#### Given records:

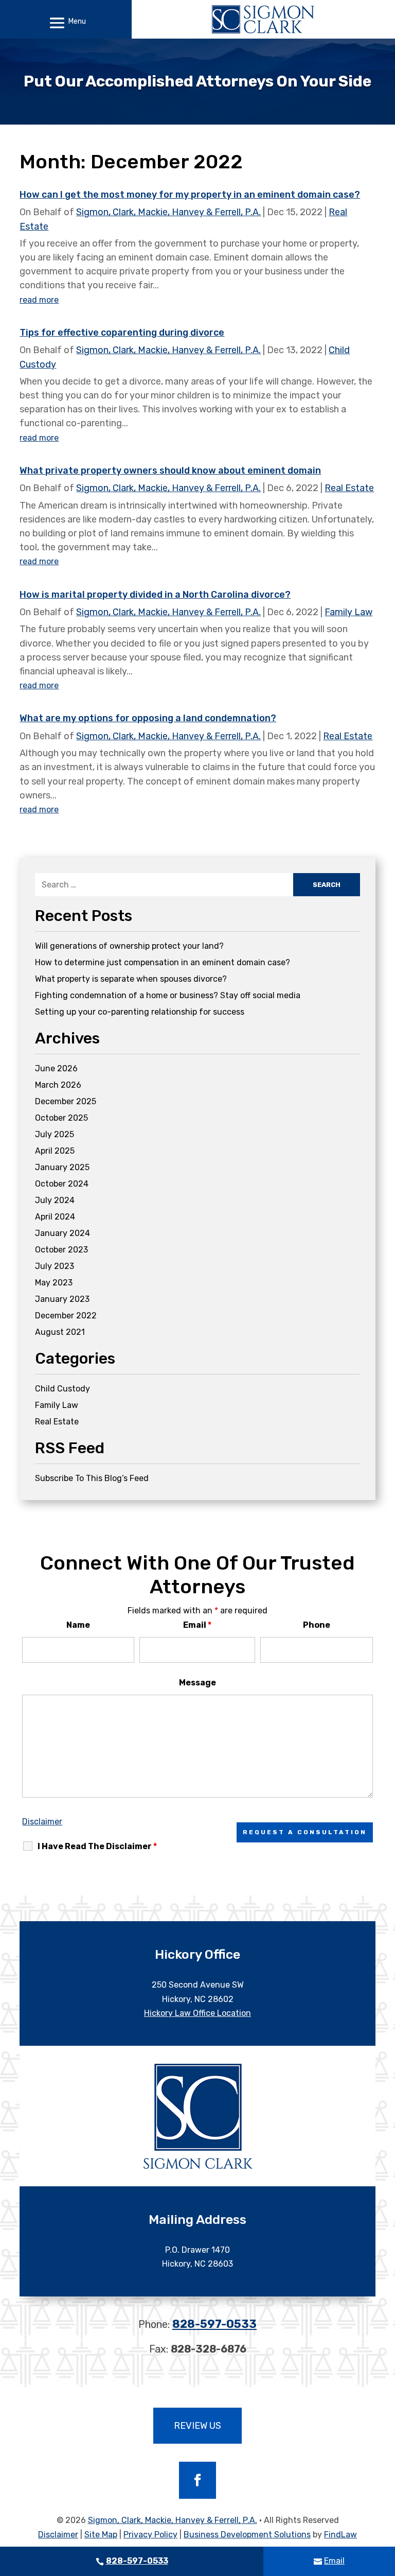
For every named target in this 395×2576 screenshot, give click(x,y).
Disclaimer (42, 1821)
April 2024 (55, 1217)
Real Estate (349, 488)
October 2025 (61, 1118)
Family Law (348, 612)
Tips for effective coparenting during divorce (122, 332)
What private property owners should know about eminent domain (170, 470)
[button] (66, 22)
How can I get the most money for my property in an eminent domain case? (190, 194)
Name (78, 1625)
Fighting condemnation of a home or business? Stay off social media (167, 995)
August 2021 (60, 1332)
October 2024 (61, 1184)
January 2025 (62, 1167)
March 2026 (58, 1085)
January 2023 (62, 1299)
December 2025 (65, 1101)
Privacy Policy (150, 2534)
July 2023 (54, 1266)
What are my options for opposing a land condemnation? (148, 718)
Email (197, 1625)
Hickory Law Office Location (197, 2013)
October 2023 (61, 1250)
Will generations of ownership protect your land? (129, 946)
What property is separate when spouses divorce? (131, 979)
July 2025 (54, 1134)
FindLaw (340, 2534)
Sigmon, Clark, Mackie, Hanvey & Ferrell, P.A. (168, 212)
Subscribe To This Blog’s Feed (92, 1478)
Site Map (100, 2534)
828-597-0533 (214, 2324)
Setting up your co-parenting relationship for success (139, 1012)
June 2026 (56, 1068)
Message (197, 1682)
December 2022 (66, 1315)
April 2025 (55, 1151)
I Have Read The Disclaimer (97, 1846)
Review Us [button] (197, 2425)
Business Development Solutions (247, 2534)
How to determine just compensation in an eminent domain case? (162, 962)
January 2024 (62, 1233)
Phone (316, 1625)
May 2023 (54, 1282)
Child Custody (62, 1389)
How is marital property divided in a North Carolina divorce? (155, 594)
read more (39, 300)
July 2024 (55, 1200)
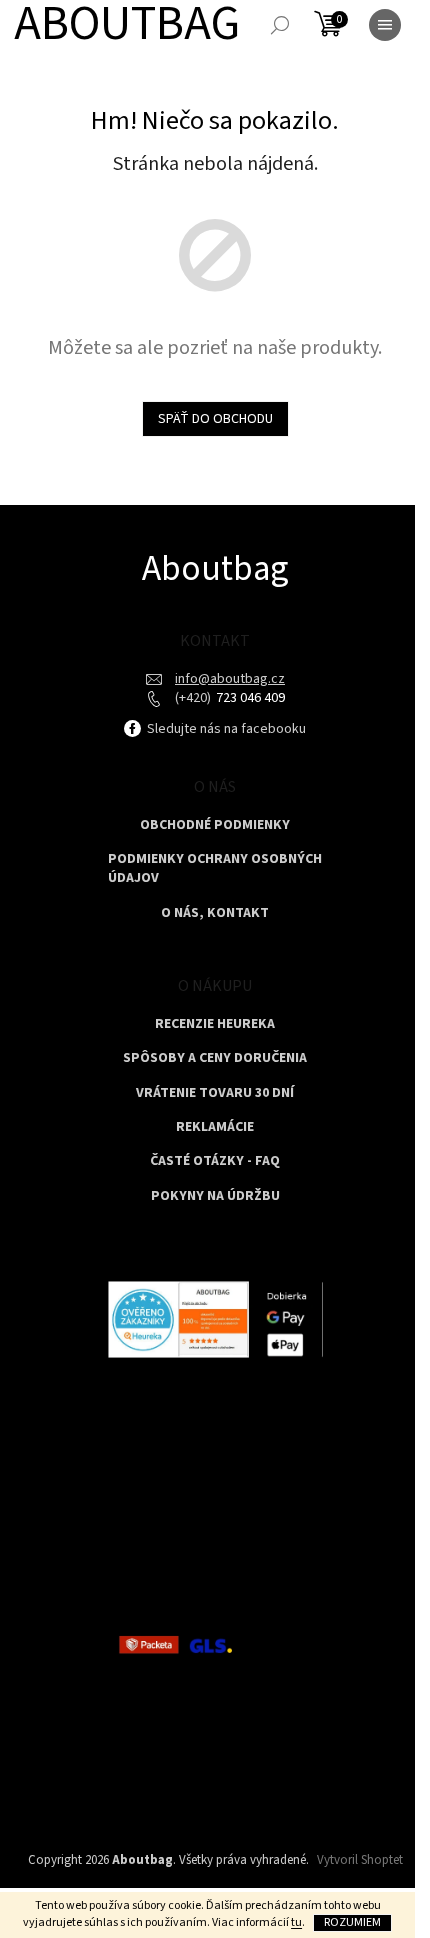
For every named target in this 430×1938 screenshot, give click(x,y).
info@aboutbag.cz (230, 679)
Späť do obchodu (215, 419)
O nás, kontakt (215, 913)
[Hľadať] (280, 25)
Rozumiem (352, 1922)
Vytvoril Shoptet (360, 1860)
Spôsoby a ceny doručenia (215, 1058)
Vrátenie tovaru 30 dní (215, 1093)
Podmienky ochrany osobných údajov (215, 869)
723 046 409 (249, 698)
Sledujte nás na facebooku (225, 729)
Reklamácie (215, 1127)
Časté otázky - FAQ (215, 1161)
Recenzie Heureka (215, 1024)
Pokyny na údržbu (215, 1196)
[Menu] (385, 25)
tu (296, 1922)
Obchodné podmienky (215, 825)
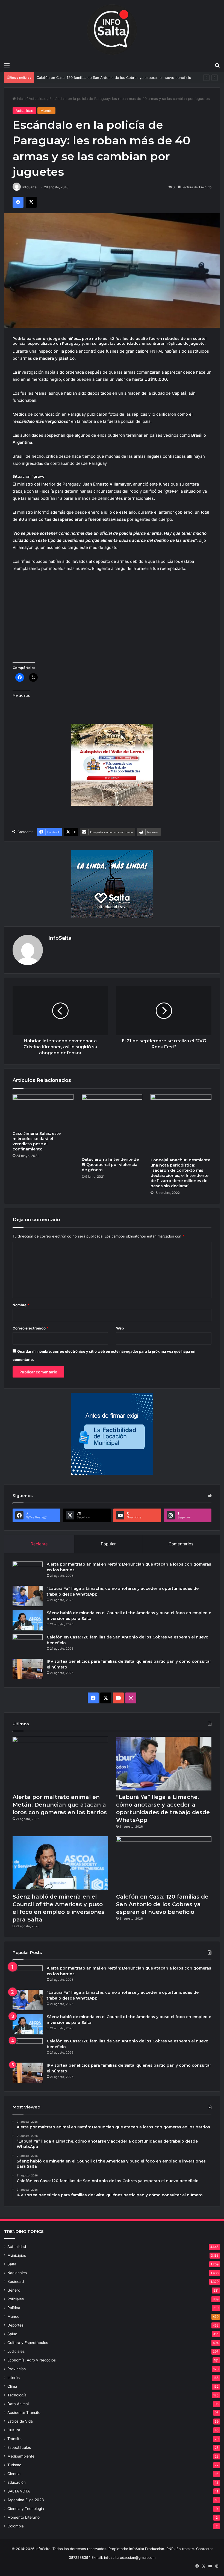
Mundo (46, 110)
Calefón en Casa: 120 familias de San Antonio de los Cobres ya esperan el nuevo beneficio (162, 1904)
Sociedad (15, 2281)
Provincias (16, 2369)
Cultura (13, 2430)
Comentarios (181, 1543)
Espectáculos (19, 2447)
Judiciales (16, 2351)
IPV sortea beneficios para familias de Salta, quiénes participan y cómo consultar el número (114, 77)
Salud (12, 2334)
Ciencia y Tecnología (25, 2508)
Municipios (16, 2255)
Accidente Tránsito (23, 2412)
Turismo (14, 2465)
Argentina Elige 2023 (25, 2500)
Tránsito (14, 2439)
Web (120, 1328)
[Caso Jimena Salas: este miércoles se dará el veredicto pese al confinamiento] (43, 1111)
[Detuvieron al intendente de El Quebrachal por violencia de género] (112, 1124)
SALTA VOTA (18, 2491)
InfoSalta (29, 187)
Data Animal (18, 2404)
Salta (11, 2264)
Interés (13, 2377)
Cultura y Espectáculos (27, 2342)
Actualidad (37, 98)
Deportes (15, 2325)
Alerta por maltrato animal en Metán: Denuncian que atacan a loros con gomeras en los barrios (60, 1805)
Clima (12, 2386)
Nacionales (17, 2273)
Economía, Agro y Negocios (31, 2360)
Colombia (15, 2526)
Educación (16, 2482)
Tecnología (16, 2395)
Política (13, 2308)
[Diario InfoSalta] (112, 30)
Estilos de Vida (20, 2421)
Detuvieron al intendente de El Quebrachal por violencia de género (110, 1164)
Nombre (21, 1305)
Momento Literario (23, 2517)
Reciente (39, 1543)
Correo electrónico (30, 1328)
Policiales (15, 2299)
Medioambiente (20, 2456)
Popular (108, 1543)
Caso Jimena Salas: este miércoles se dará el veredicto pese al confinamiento (37, 1141)
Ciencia (13, 2473)
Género (13, 2290)
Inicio (21, 98)
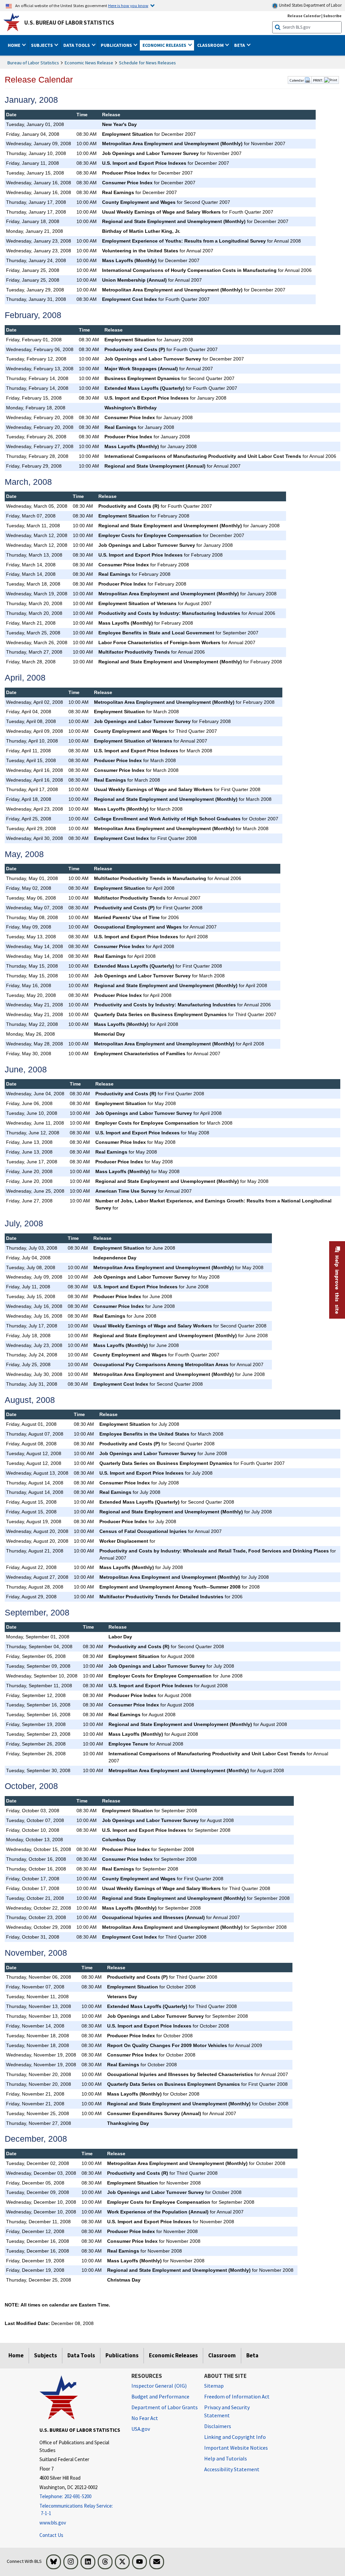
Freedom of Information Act (237, 2396)
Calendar (297, 80)
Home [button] (14, 45)
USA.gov (140, 2428)
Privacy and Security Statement (227, 2411)
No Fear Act (144, 2418)
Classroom (222, 2355)
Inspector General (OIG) (159, 2385)
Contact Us (51, 2535)
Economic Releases (173, 2355)
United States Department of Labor (310, 5)
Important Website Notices (236, 2447)
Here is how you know (128, 5)
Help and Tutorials (225, 2458)
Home (16, 2355)
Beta (252, 2355)
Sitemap (214, 2385)
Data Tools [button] (77, 45)
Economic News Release (89, 63)
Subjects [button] (42, 45)
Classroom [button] (211, 45)
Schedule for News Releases (147, 63)
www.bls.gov (52, 2522)
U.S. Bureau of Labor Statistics (69, 22)
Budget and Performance (160, 2396)
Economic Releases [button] (165, 45)
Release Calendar (304, 15)
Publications (121, 2355)
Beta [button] (240, 45)
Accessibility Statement (231, 2469)
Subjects (45, 2355)
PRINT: (318, 80)
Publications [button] (117, 45)
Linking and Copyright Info (235, 2436)
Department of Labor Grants (164, 2407)
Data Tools (81, 2355)
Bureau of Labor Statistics (33, 63)
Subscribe (332, 15)
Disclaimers (217, 2426)
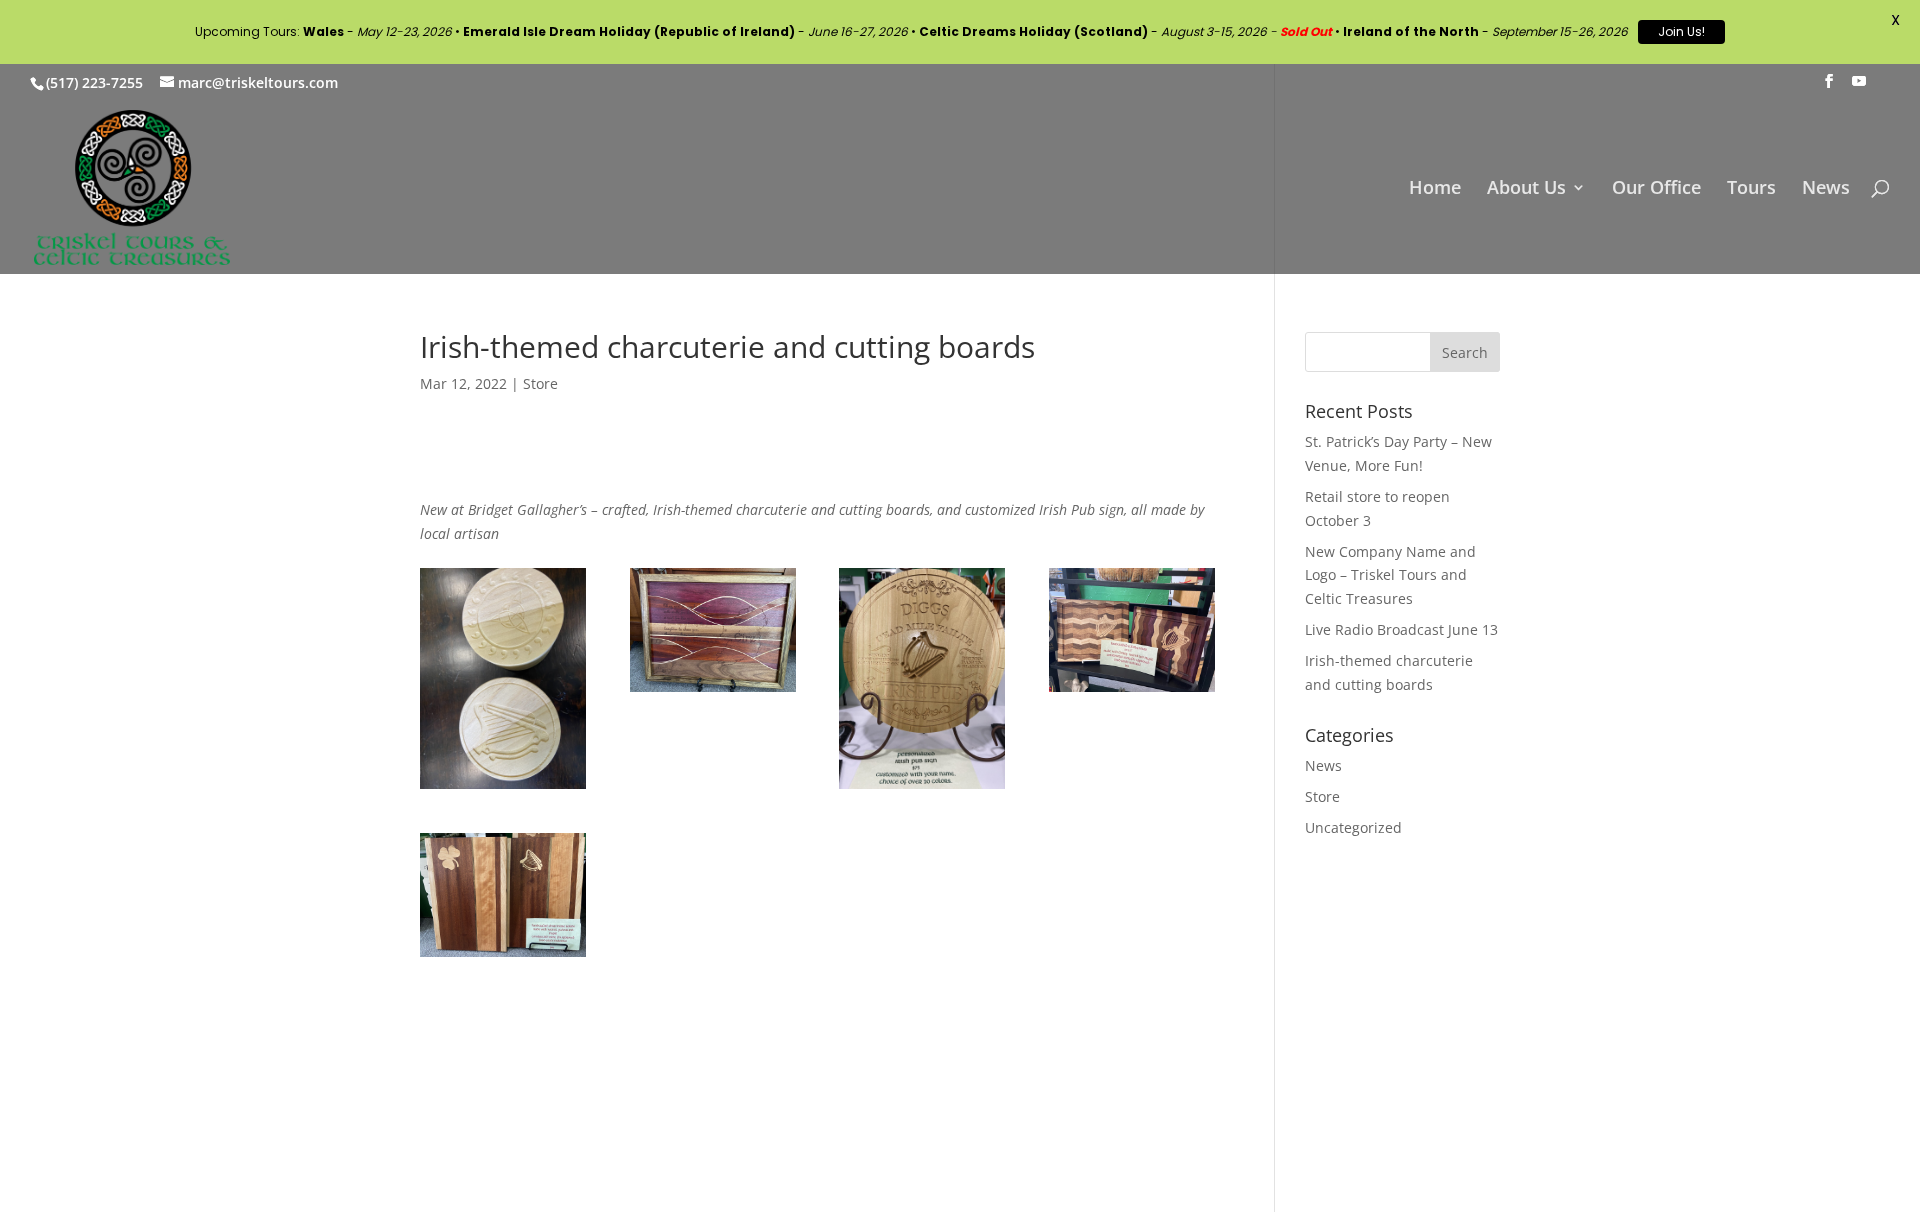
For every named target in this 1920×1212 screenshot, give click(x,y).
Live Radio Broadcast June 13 (1401, 629)
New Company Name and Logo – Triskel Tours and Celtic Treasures (1390, 575)
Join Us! (1681, 31)
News (1826, 189)
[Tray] (713, 691)
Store (540, 383)
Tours (1751, 189)
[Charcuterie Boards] (503, 956)
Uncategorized (1353, 827)
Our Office (1656, 189)
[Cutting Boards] (1132, 691)
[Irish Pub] (922, 788)
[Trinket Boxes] (503, 788)
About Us (1526, 189)
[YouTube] (1859, 87)
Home (1435, 189)
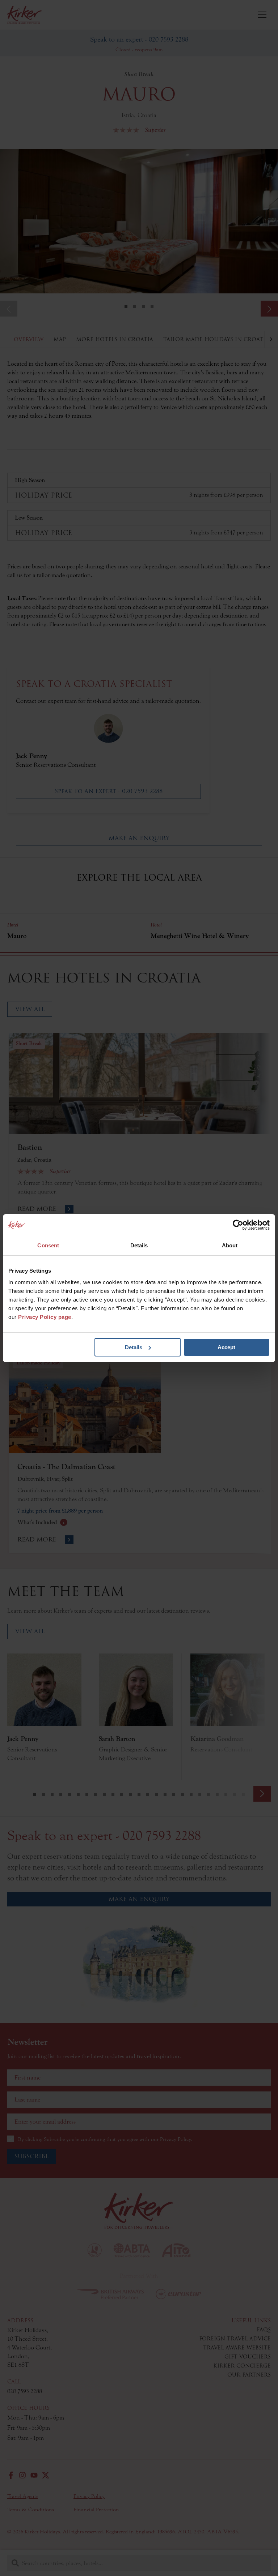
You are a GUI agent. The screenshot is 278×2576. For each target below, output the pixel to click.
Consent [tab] (48, 1245)
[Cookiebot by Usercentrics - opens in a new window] (238, 1225)
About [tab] (230, 1245)
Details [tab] (139, 1245)
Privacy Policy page (44, 1317)
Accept (226, 1347)
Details (133, 1347)
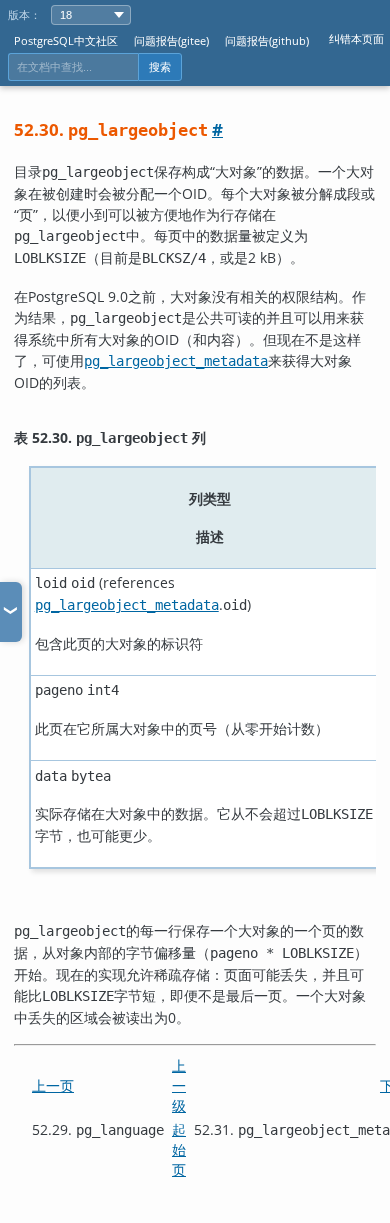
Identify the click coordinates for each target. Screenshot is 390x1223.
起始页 (179, 1149)
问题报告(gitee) (171, 40)
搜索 (160, 67)
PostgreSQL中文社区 (66, 40)
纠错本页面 (356, 38)
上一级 (179, 1085)
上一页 (53, 1085)
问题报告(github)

#### Goal of the exercise:
Leaving out the pictures, please transcribe exactly the lines from the one that holds "[Cutting Boards] (1132, 691)" through the last line of the entries above, both included.

#### Answer to this exercise:
[Cutting Boards] (1132, 691)
[Irish Pub] (922, 788)
[Trinket Boxes] (503, 788)
About Us (1526, 189)
[YouTube] (1859, 87)
Home (1435, 189)
You are a GUI agent. The screenshot is 278×2576. For each target below, output the pixel to click.
Consent [tab] (48, 1245)
[Cookiebot by Usercentrics - opens in a new window] (238, 1225)
About [tab] (230, 1245)
Details [tab] (139, 1245)
Privacy Policy page (44, 1317)
Accept (226, 1347)
Details (133, 1347)
Identify the click coordinates for each target. Screenshot is 390x1223.
起始页 (179, 1149)
问题报告(gitee) (171, 40)
搜索 (160, 67)
PostgreSQL中文社区 (66, 40)
纠错本页面 (356, 38)
上一级 (179, 1085)
上一页 (53, 1085)
问题报告(github)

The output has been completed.